*** The data ***
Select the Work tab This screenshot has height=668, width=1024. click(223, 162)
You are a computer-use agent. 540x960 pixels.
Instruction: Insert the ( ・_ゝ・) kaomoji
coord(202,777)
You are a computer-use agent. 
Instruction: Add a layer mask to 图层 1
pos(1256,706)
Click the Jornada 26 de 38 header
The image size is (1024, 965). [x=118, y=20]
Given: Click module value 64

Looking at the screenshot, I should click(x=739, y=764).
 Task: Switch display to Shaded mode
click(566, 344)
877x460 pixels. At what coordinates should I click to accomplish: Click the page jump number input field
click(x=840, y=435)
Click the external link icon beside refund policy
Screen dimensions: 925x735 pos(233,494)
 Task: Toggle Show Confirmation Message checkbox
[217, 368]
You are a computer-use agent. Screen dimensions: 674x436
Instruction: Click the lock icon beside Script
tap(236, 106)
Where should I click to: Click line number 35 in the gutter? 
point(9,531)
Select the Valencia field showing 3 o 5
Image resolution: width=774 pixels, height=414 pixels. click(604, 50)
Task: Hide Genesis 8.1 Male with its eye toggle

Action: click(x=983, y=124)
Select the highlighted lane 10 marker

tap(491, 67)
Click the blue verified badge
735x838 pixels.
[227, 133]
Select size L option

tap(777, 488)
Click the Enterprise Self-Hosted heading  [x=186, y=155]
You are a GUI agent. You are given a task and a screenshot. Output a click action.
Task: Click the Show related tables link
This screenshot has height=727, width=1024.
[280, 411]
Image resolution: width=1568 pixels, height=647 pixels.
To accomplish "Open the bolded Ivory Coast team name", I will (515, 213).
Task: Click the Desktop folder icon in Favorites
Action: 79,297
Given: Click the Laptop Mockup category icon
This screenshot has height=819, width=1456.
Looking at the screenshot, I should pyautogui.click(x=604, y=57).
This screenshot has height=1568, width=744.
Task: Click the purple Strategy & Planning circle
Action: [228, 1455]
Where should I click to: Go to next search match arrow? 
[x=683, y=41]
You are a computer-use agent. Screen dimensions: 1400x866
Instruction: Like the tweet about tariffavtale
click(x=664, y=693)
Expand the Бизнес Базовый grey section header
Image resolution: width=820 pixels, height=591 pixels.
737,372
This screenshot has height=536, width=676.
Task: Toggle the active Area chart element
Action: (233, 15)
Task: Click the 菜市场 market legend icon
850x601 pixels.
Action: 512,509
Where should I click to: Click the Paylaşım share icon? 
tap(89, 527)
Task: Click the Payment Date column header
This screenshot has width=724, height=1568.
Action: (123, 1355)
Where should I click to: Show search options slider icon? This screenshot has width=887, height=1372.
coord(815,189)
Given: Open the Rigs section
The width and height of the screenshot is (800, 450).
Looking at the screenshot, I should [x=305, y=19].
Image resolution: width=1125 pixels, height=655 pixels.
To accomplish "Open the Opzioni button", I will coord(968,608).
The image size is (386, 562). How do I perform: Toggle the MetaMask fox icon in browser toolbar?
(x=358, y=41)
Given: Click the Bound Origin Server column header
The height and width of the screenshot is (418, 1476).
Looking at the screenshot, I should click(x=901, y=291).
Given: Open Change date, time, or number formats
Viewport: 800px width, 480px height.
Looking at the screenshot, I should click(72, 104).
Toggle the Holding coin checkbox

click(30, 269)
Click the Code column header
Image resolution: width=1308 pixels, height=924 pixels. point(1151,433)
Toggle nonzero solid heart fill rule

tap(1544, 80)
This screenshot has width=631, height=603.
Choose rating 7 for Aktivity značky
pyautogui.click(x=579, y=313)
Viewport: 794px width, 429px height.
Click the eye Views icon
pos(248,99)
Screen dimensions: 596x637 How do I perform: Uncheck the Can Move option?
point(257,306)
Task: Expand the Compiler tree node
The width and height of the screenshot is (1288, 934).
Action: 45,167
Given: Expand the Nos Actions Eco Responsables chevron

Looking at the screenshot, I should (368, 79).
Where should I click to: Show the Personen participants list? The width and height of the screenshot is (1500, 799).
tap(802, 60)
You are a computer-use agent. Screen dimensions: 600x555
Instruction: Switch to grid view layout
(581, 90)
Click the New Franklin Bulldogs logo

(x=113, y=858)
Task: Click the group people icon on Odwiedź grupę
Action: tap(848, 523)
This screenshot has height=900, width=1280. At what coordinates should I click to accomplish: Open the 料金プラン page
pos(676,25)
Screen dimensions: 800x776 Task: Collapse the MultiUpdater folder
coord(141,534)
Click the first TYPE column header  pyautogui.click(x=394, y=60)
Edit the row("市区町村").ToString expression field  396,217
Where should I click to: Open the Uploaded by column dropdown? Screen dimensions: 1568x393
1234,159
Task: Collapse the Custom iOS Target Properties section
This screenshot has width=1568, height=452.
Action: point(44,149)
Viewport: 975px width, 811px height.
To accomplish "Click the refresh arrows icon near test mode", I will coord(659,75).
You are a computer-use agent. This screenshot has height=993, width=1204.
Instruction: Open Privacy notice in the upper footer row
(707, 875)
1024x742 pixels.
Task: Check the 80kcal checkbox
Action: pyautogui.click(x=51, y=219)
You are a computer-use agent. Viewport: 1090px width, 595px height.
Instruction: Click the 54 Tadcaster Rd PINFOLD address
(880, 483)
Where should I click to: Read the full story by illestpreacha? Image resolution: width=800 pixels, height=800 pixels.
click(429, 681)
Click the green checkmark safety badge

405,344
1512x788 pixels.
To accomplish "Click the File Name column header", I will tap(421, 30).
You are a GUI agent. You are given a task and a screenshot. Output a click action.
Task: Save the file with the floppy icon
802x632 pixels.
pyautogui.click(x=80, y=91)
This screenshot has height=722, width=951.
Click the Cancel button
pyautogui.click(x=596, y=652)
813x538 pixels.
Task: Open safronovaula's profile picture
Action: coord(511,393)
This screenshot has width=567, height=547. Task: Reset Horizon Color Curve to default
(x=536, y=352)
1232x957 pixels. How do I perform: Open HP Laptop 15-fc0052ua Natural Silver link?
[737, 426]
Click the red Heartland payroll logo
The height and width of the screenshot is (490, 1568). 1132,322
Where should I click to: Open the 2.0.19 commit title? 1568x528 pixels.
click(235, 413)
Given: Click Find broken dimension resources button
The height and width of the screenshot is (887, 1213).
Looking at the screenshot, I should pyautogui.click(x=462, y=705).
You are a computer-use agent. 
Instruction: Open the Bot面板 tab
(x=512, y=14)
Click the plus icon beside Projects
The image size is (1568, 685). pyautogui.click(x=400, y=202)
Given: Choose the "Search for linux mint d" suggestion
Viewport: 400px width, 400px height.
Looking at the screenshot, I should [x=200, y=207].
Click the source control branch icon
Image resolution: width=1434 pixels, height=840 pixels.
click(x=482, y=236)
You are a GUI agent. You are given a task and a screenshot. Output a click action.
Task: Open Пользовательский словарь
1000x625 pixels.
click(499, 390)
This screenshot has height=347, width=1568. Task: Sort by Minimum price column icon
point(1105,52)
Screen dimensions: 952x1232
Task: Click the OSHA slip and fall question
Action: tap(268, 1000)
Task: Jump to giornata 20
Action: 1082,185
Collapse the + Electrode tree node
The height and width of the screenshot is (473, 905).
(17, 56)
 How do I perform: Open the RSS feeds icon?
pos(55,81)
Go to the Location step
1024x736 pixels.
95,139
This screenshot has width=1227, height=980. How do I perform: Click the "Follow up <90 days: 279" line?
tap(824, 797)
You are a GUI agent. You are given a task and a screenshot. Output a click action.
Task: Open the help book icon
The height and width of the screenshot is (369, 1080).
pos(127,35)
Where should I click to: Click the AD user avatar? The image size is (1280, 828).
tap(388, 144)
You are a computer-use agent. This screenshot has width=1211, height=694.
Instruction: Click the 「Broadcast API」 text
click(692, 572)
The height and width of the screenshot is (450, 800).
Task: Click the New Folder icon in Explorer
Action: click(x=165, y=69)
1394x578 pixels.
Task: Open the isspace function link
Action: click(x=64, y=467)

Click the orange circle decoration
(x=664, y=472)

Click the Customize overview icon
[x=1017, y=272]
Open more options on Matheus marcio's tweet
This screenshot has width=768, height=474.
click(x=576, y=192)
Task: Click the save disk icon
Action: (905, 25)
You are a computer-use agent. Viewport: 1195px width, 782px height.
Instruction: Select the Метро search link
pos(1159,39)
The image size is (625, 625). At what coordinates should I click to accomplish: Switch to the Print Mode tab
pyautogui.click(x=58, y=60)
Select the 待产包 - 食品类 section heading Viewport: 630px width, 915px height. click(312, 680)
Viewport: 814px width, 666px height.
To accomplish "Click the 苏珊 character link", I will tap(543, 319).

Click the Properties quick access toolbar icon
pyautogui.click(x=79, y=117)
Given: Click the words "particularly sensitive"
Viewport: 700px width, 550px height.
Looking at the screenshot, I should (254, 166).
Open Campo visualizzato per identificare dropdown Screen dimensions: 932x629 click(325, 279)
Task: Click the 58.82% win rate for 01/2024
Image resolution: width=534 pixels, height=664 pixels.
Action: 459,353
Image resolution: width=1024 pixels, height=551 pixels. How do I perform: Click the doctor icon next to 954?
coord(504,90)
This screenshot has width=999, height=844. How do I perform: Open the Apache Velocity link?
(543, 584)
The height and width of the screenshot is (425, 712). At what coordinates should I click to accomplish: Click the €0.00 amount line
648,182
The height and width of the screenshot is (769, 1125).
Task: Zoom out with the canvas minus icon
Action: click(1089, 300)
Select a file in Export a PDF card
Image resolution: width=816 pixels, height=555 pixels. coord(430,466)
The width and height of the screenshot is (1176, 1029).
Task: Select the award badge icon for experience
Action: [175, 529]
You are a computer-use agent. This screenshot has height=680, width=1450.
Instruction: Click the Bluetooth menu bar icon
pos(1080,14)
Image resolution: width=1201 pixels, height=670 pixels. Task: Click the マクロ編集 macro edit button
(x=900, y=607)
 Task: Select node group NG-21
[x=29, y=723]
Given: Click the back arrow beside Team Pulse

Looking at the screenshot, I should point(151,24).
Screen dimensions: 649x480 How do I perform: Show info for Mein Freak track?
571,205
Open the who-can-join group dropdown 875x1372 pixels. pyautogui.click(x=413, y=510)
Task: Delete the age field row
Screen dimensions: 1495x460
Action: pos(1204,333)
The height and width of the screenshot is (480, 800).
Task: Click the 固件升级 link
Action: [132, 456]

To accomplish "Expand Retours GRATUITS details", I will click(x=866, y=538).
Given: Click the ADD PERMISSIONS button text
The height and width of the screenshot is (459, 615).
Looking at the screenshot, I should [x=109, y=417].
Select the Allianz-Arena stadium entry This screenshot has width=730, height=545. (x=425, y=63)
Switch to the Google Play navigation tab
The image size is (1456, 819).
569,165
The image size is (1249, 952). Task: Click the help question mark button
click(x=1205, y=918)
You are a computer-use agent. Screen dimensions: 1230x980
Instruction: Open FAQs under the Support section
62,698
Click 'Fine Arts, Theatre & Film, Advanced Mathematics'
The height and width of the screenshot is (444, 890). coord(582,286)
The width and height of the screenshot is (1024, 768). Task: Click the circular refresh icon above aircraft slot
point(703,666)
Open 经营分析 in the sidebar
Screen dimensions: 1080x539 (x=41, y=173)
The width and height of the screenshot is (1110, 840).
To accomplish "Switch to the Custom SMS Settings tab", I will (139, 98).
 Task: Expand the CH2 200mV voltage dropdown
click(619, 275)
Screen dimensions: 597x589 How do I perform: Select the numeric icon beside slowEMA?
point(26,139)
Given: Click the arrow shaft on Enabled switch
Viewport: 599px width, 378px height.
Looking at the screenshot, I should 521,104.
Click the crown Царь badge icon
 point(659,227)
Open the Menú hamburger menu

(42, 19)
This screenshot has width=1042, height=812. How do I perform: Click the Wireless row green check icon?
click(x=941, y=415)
*** End of The data ***
**Requirement**
Starting at the line that has "Click the Properties" in the records above, restate word for word every line until the one that has "Task: Click the 58.82% win rate for 01/2024", and include that one as well.

**Solution to this exercise**
Click the Properties quick access toolbar icon
pyautogui.click(x=79, y=117)
Given: Click the words "particularly sensitive"
Viewport: 700px width, 550px height.
Looking at the screenshot, I should (254, 166).
Open Campo visualizzato per identificare dropdown Screen dimensions: 932x629 click(325, 279)
Task: Click the 58.82% win rate for 01/2024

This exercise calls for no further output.